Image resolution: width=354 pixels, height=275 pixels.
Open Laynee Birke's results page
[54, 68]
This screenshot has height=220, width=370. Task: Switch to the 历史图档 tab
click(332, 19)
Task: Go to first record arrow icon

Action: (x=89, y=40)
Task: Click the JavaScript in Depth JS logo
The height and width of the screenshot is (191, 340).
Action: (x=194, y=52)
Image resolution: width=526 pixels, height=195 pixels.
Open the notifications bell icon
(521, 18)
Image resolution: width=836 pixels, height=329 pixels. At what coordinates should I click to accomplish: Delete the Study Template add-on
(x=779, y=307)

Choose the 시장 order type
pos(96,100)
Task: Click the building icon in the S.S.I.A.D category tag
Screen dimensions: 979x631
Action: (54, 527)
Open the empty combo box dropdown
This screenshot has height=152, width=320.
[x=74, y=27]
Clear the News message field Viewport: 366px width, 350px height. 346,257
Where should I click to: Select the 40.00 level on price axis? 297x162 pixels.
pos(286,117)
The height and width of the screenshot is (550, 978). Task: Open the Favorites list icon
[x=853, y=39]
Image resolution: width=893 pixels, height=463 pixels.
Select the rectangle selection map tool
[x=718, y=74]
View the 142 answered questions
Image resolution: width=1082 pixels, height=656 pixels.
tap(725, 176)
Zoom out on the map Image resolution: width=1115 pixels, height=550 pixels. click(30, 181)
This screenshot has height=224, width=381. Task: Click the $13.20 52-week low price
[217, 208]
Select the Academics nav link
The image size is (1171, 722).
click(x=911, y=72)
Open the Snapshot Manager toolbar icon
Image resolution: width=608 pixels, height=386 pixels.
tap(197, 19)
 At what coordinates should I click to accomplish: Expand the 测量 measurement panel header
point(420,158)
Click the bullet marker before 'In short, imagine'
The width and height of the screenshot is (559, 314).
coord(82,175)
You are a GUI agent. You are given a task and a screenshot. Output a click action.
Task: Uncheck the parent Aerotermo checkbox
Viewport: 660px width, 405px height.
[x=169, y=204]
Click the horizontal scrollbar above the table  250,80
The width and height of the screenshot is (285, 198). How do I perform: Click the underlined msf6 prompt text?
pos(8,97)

## [TASK GOAL]
The answer is every entry, copied word for word.

## [EXERCISE SOLUTION]
Image resolution: width=354 pixels, height=275 pixels.
Open Laynee Birke's results page
[54, 68]
This screenshot has height=220, width=370. Task: Switch to the 历史图档 tab
click(332, 19)
Task: Go to first record arrow icon

Action: (x=89, y=40)
Task: Click the JavaScript in Depth JS logo
The height and width of the screenshot is (191, 340).
Action: (x=194, y=52)
Image resolution: width=526 pixels, height=195 pixels.
Open the notifications bell icon
(521, 18)
Image resolution: width=836 pixels, height=329 pixels. At what coordinates should I click to accomplish: Delete the Study Template add-on
(x=779, y=307)

Choose the 시장 order type
pos(96,100)
Task: Click the building icon in the S.S.I.A.D category tag
Screen dimensions: 979x631
Action: (54, 527)
Open the empty combo box dropdown
This screenshot has height=152, width=320.
[x=74, y=27]
Clear the News message field Viewport: 366px width, 350px height. 346,257
Where should I click to: Select the 40.00 level on price axis? 297x162 pixels.
pos(286,117)
The height and width of the screenshot is (550, 978). Task: Open the Favorites list icon
[x=853, y=39]
Image resolution: width=893 pixels, height=463 pixels.
Select the rectangle selection map tool
[x=718, y=74]
View the 142 answered questions
Image resolution: width=1082 pixels, height=656 pixels.
tap(725, 176)
Zoom out on the map Image resolution: width=1115 pixels, height=550 pixels. click(30, 181)
This screenshot has height=224, width=381. Task: Click the $13.20 52-week low price
[217, 208]
Select the Academics nav link
The image size is (1171, 722).
click(x=911, y=72)
Open the Snapshot Manager toolbar icon
Image resolution: width=608 pixels, height=386 pixels.
tap(197, 19)
 At what coordinates should I click to accomplish: Expand the 测量 measurement panel header
point(420,158)
Click the bullet marker before 'In short, imagine'
The width and height of the screenshot is (559, 314).
coord(82,175)
You are a GUI agent. You are given a task and a screenshot. Output a click action.
Task: Uncheck the parent Aerotermo checkbox
Viewport: 660px width, 405px height.
[x=169, y=204]
Click the horizontal scrollbar above the table  250,80
The width and height of the screenshot is (285, 198). How do I perform: Click the underlined msf6 prompt text?
pos(8,97)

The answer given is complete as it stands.